Goal >>
Collect every line in the items below that contains the string "Expand", matching case exactly.

——————

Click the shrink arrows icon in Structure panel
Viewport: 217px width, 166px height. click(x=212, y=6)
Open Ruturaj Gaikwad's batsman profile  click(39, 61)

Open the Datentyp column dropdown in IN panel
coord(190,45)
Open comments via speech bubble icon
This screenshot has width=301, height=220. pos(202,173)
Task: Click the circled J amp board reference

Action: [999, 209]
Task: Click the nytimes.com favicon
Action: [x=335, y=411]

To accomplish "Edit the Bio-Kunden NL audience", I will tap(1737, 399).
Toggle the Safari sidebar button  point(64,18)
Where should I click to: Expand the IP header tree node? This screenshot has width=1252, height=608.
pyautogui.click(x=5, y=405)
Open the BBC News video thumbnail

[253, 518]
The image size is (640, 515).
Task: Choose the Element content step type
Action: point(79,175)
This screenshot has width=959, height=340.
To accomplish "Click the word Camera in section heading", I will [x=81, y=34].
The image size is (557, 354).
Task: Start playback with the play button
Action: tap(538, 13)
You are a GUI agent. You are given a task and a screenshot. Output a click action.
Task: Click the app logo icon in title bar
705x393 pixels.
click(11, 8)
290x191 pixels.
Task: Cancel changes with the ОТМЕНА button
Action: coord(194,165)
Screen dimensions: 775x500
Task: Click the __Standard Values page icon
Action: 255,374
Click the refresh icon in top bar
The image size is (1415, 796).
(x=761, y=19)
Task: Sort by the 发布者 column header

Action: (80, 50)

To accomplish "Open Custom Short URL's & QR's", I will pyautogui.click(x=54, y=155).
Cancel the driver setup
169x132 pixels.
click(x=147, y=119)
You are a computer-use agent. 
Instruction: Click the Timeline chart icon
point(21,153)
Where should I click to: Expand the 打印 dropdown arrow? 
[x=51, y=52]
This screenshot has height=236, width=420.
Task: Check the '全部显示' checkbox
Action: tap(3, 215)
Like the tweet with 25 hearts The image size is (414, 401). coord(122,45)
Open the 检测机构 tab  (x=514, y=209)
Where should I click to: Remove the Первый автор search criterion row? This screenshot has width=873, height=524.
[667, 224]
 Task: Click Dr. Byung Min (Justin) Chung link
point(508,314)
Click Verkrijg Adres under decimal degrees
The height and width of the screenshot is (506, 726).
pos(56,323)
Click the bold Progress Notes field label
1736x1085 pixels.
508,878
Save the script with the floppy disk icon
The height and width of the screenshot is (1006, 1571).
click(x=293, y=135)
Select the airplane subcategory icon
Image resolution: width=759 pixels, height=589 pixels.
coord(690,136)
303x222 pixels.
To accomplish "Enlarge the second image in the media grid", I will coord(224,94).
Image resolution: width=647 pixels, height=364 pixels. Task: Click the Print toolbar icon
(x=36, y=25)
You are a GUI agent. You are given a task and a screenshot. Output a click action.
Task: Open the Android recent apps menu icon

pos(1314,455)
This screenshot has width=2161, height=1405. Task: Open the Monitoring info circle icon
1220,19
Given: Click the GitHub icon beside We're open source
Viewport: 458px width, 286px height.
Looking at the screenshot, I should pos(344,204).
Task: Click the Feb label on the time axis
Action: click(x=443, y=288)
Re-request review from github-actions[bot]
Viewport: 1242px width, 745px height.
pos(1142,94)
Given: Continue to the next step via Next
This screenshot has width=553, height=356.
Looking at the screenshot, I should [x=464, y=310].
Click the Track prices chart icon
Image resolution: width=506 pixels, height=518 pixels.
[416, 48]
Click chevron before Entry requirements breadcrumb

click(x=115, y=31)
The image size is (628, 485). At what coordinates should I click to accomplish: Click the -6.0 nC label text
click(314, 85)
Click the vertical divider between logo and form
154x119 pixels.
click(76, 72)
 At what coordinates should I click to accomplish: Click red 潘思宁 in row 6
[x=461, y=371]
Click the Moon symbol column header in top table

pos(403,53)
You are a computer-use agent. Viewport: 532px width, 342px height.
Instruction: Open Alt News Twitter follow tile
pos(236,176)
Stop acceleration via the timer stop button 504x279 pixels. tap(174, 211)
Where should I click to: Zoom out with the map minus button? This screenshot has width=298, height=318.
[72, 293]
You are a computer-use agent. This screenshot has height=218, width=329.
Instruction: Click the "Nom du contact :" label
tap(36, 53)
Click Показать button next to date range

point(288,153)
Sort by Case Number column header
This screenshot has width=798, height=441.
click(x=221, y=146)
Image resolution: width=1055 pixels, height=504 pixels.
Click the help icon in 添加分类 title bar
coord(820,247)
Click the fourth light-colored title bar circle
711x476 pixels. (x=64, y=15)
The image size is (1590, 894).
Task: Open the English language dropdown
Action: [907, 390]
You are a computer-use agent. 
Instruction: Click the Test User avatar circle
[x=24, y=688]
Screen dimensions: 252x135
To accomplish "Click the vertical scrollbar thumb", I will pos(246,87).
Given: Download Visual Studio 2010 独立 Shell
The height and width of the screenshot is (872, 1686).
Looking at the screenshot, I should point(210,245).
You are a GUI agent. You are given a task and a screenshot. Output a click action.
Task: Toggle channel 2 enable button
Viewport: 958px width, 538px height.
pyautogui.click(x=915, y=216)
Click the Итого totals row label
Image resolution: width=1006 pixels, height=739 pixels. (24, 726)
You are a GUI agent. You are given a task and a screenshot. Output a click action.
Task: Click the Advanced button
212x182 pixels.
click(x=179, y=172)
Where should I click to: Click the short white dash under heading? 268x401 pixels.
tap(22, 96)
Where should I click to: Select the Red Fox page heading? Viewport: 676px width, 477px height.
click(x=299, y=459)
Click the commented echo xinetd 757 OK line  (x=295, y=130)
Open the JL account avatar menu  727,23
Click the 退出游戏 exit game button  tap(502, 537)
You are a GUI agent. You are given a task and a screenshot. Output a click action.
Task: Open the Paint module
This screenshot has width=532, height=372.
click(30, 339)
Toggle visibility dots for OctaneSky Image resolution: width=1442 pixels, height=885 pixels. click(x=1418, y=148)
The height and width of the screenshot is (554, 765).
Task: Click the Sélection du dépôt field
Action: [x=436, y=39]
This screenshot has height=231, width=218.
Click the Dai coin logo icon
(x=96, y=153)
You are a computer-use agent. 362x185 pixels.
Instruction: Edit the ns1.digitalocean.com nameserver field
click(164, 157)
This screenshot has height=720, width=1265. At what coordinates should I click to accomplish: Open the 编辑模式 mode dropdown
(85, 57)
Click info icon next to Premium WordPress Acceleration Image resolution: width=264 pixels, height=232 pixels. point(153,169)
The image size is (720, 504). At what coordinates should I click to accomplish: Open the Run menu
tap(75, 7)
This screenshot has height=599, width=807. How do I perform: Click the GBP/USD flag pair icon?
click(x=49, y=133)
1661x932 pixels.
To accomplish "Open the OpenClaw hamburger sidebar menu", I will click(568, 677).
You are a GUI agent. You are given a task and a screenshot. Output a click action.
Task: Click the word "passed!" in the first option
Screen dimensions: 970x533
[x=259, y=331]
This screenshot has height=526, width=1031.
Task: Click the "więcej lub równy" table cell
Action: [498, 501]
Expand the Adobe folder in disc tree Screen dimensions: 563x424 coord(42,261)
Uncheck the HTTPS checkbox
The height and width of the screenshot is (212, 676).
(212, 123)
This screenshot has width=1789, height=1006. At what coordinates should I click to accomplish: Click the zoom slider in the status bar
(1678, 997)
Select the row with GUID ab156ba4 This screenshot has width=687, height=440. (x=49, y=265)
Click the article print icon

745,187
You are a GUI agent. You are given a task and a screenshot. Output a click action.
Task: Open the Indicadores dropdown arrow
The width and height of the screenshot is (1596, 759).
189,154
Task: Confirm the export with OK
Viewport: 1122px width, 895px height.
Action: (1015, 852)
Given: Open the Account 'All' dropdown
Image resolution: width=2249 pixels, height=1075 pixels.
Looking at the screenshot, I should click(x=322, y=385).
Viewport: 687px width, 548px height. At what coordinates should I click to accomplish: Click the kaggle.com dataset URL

——————

Final result >>
Where should I click to: Expand the IP header tree node? This screenshot has width=1252, height=608.
Where should I click to: Expand the 打印 dropdown arrow? 
Expand the Adobe folder in disc tree Screen dimensions: 563x424 coord(42,261)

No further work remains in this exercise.